Précédant le descriptif de la scène, la mention « reproduction de tirages originaux » nous met tout de suite en face de la réalité, impossible de l’ignorer. Ce que l’on nous présente, ce sont des tirages authentiques, la photographie revient ici à sa fonction première : témoin. Elle capture un moment de vie, ou de mort, et le rend intemporel. Les photos sont livrées à elles-mêmes, pas d’arrangements, pas de fioritures. Les clichés ne sont ni recadrés, ni retouchés. Qui oserait le faire et pourquoi ?

Au rez-de-chaussée, on peut voir des photos trouvées, juste après guerre, dans une valise à Auschwitz. Pris par des anonymes, ces clichés montrant des familles juives à la fin des années trente sont accompagnés d’un petit descriptif qui redonne une identité aux victimes. Descriptif systématiquement accompagné de la même phrase, litanie funèbre et revendicative : « déporté puis assassiné à Auschwitz ». Là encore, ce que l’on veut nous montrer, c’est l’image, le reflet de ceux qui ont existé et que l’on reverra un étage plus bas, morts pour rien.

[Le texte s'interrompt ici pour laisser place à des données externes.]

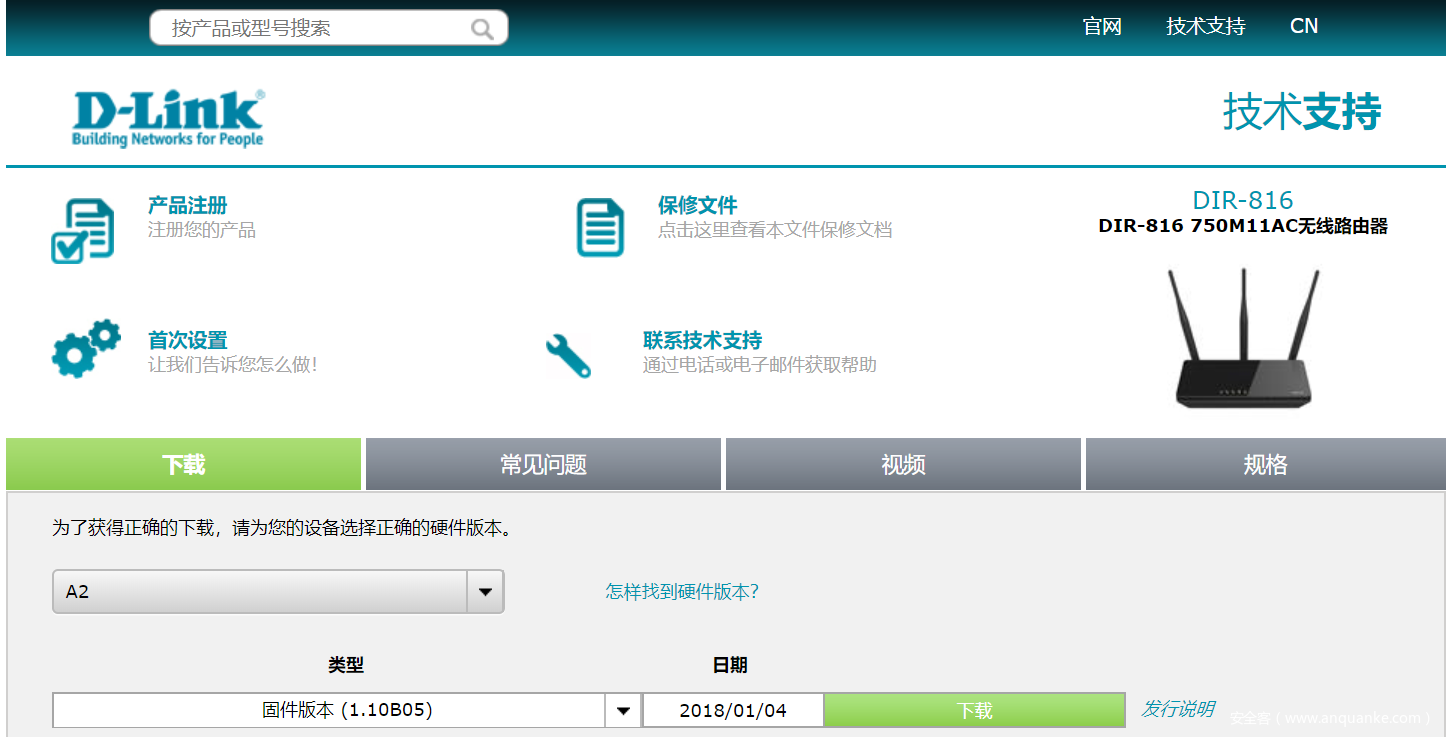The height and width of the screenshot is (737, 1446).
Task: Switch to the 常见问题 tab
Action: click(x=543, y=465)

Lorsqu’on descend, la première chose qui frappe, avant même les clichés, c’est le silence, les visages bouleversés de ceux qui ont connu et de ceux qui découvrent cet inventaire photographique de l’innommable. Celui qui, comme disait l’écrivain Susan Sontag, « atteint de manière aiguè, profonde, instantanée ». Photos de corps, d’hommes passés à tabac, détenus dans les baraquements, morts-vivants dont la profondeur des regards est insoutenable. Pas seulement documentaire, Mémoire des camps révèle une vraie esthétique de la mort. Les contrastes du noir et blanc, jeu d’ombre et de lumière, accentuent le saillant des corps qui rend la lumière plus coupante, comme un zoom clinique. Saisissante aussi, la série de portraits des gardiens du camp de Bergen-Belsen, fonctionnaires de la mort dont le regard laisse supposer l’indifférence devant le martyre.

L’impact de l’exposition tient dans sa tragique sobriété, clichés encadrés simplement, fond blanc… l’identité d’une mémoire.

Abasourdi par tant de violence, on se rend, fébrile, à la troisième partie, qui présente les clichés de contemporains. Gilles Cohen photographie des gros plans de matricules, des mains fatiguées. Mickael Kenna livre une série de clichés à la lumière travaillée, très crue : miradors, barbelés, fours crématoires. Surprenants, les clichés couleur de la photographe Naomi Tereza Salmon qui, si on ne savait pas d’où ils proviennent en réalité, pourraient paraître conceptuels. Salmon montre des objets conservés dans les mémoriaux : barbiers, lunettes, dentiers. Une manière, pour elle, de montrer l’unique, l’individu parmi la multitude grâce à ces objets qui, comme elle le souligne, « deviennent des portraits ».

Le philosophe Theodor Adorno se demandait s’il était encore possible d’écrire des poèmes après Auschwitz. La troisième partie de l’exposition laisse le débat ouvert.